Week de gelatine in ruim koud water. Vet de springvorm in met boter.
Smelt de boter in een steelpan. Maal de grote stroopwafels fijn (niet te fijn, je mag nog wat kleine stukjes zien) in de keukenmachine of snij ze met een mes. Roer het stroopwafelkruim door de gesmolten boter en bedek hiermee de bodem van de springvorm. Druk lichtjes aan met de bolle kant van een lepel en zet in de koelkast.
Verdeel — zodra de stroopwafelbodem is afgekoeld — 2 opscheplepels banketbakkersroom over de taartbodem, of genoeg om de bodem met een laagje te bedekken. Strijk glad en zet weer in de koelkast. Zet de overige banketbakkersroom opzij.
Klop in een kom met de mixer de MonChou zacht met de basterdsuiker. Klop in een andere kom 250 ml slagroom met een zakje klop-fix stijf. Voeg de banketbakkersroom (gelijke hoeveelheid als de slagroom: je hoeft dus misschien niet alle banketbakkersroom te gebruiken) en slagroom toe aan de MonChou en klop met de mixer glad.
Verwarm de karamellikeur (niet laten koken).

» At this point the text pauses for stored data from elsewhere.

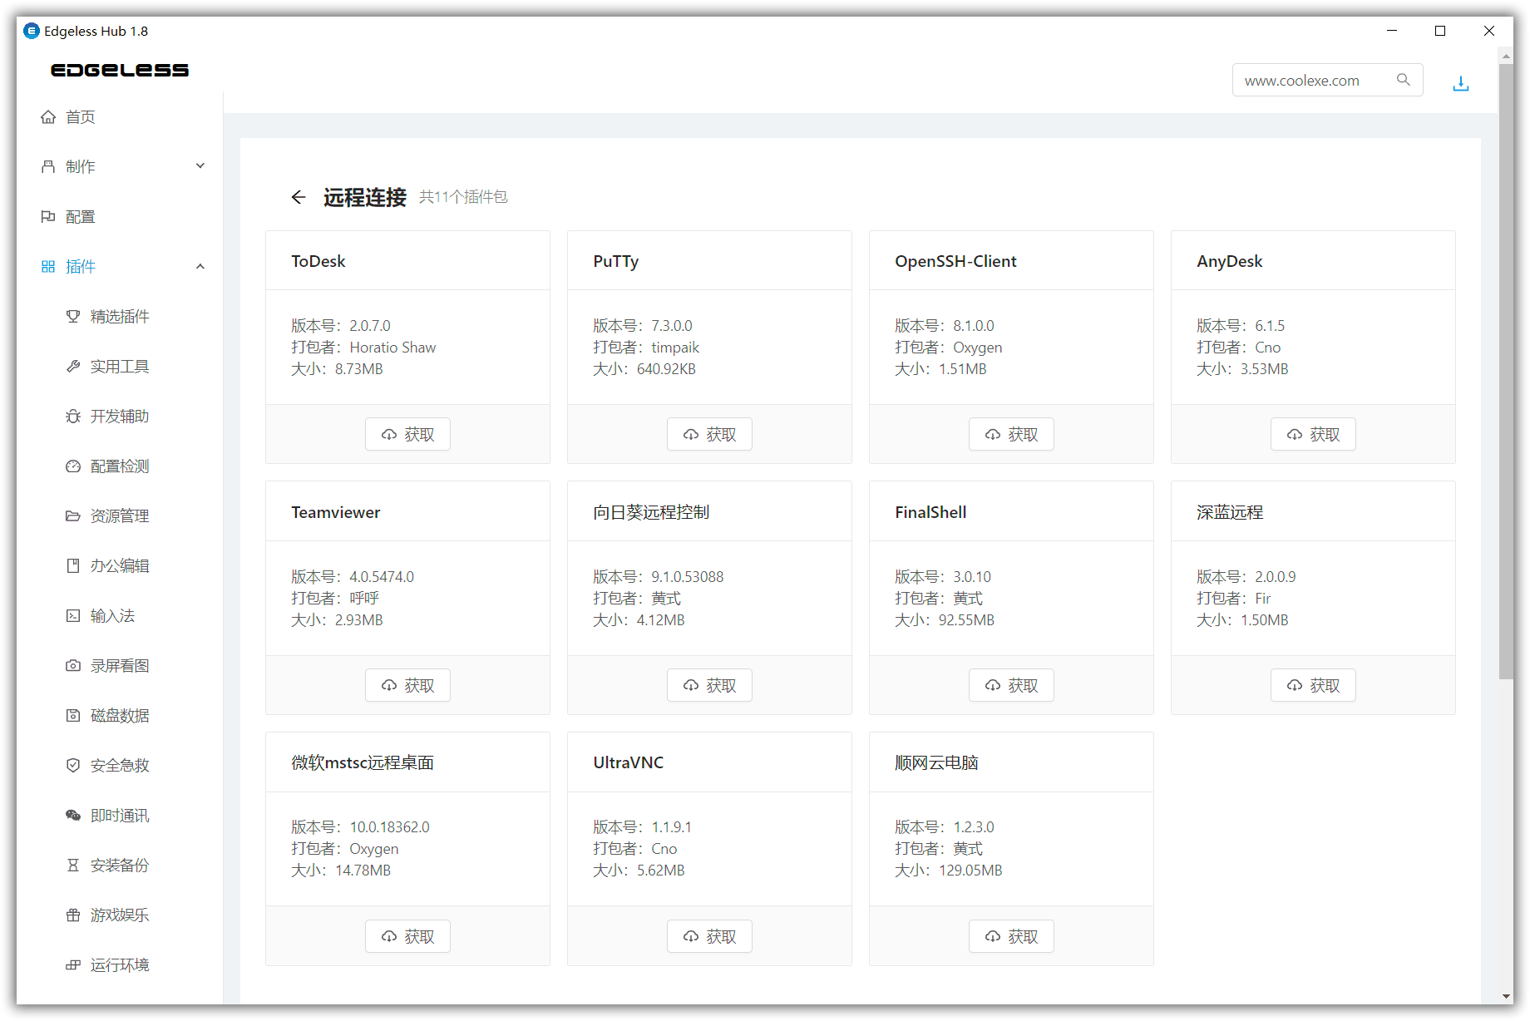Viewport: 1530px width, 1021px height.
Task: Go back using the left arrow
Action: 299,197
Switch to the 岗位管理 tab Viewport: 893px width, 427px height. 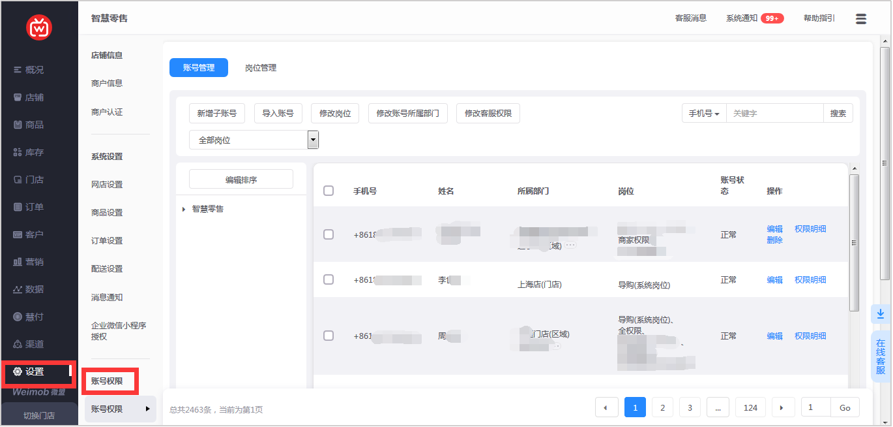pyautogui.click(x=261, y=68)
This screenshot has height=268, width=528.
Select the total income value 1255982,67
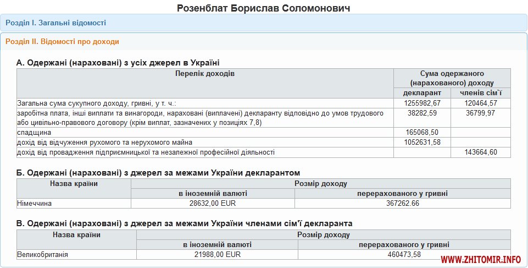[422, 103]
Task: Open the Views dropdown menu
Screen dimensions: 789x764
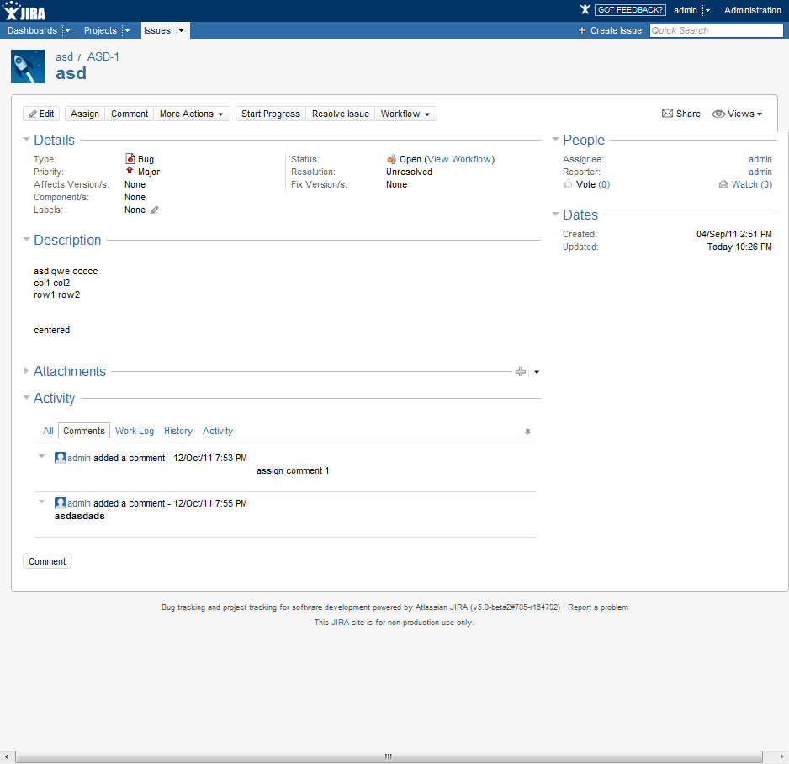Action: 738,114
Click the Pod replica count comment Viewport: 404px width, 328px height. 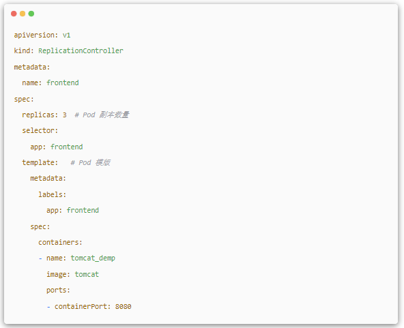point(102,115)
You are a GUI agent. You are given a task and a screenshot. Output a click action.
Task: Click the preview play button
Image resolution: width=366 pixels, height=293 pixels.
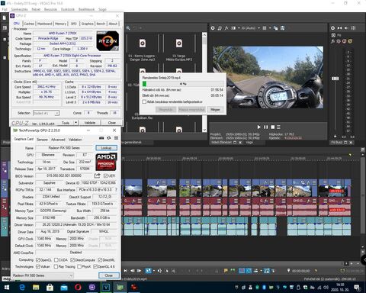[x=258, y=127]
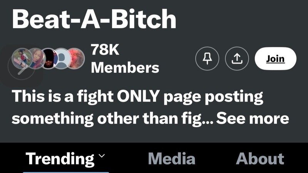This screenshot has height=173, width=308.
Task: Open the pink-haired member avatar
Action: coord(36,58)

Knijp de gelatine uit en los op in de warme likeur. Voeg het gelatinemengsel al mixend door het roommengsel en klop glad.
Verdeel de roomvulling over de taartbodem en strijk glad. Laat 4 uur opstijven in de koelkast.
Klop de overige 250 ml slagroom stijf met de vanillesuiker en klop-fix. Doe in een spuitzak en spuit circa 9 tot 10 slagroomrozetjes op de taart. Het midden van de taart kun je eventueel opvullen met de overige slagroom.
Halveer de mini-stroopwafels en steek in elk slagroomrozetje een halve stroopwafel. Drizzle met een theelepel wat schenkstroop over de taart. Serveer direct.